- Hawaii Labor Department Imposes Massive Penalties, Sends Clear Message to Employers
- September 28, 2016 | Authors: Jeffrey W. Brecher; Andrew L. Pepper
- Law Firms: Jackson Lewis P.C. - Melville Office; Jackson Lewis P.C. - Honolulu Office
- Taking advantage of a new law that substantially increases penalties, the Wage Standards Division of the Hawaii State Department of Labor & Industrial Relations (“DLIR”) has issued penalties totaling $767,095 to a construction company remodeling a hotel in Waikiki, Hawaii. The penalties were imposed for a failure to provide Prepaid Health Care, Temporary Disability Insurance (“TDI”), and Workers’ Compensation insurance.

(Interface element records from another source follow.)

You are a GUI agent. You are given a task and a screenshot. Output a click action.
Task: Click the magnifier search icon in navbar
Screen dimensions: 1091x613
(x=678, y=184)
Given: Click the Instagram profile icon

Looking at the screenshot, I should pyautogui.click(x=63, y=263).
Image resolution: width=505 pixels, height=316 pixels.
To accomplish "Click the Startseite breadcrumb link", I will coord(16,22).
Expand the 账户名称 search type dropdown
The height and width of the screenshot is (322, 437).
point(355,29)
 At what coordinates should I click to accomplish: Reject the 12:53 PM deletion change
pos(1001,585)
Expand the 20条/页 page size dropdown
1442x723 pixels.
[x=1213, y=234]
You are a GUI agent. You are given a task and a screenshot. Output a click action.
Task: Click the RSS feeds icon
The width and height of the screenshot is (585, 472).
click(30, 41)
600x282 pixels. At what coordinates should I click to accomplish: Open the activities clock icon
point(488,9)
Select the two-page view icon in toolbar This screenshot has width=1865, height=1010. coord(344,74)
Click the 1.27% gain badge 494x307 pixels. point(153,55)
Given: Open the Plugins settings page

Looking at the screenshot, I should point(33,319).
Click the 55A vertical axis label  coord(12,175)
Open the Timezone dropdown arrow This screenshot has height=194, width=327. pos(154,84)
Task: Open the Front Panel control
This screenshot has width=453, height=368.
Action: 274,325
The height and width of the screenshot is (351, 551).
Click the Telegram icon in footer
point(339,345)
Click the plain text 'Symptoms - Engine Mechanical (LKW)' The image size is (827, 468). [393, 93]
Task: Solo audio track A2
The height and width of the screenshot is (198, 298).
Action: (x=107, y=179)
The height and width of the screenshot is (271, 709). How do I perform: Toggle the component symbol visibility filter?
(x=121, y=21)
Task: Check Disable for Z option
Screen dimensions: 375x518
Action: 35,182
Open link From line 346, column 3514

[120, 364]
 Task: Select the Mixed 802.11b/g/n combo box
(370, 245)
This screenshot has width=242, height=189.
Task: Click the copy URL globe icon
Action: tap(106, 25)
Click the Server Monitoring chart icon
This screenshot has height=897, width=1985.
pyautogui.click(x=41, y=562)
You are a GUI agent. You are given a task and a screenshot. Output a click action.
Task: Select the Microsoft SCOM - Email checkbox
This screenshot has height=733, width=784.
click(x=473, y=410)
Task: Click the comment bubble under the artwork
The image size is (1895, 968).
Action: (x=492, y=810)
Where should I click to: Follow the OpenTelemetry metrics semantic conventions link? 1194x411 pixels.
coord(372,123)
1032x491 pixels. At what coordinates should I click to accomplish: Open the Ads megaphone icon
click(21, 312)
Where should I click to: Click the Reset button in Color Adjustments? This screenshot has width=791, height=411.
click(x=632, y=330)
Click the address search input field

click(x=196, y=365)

Act 187 of the 2016 Hawaii Legislature significantly increased the penalties for violations of workers’ compensation and temporary disability insurance laws.
Sending an clear message to all Hawaii employers, Hawaii Labor Director Linda Chu Takayama said of the leverage that the increased penalty amounts provide to Hawaii regulators, “We believe that the increase in penalties from $1 per day to $100 for TDI and worker’s compensation from $10 per day to $100 serves as a powerful incentive for employers to provide these coverages instead of just waiting till they are caught.”
The construction industry employer that faces the large penalties is alleged to have misclassified 65 construction workers as independent contractors for purposes of evading its obligation to provide TDI, Prepaid Health Insurance, and Workers’ Compensation Insurance.
The employer’s woes are far from over: The U.S. Department of Labor’s Wage and Hour Division, the Hawaii Occupational Safety and Health Division, the Hawaii Unemployment Division, and the Hawaii Department of Commerce & Consumer Affairs are conducting separate investigations and are expected to assess their own penalties.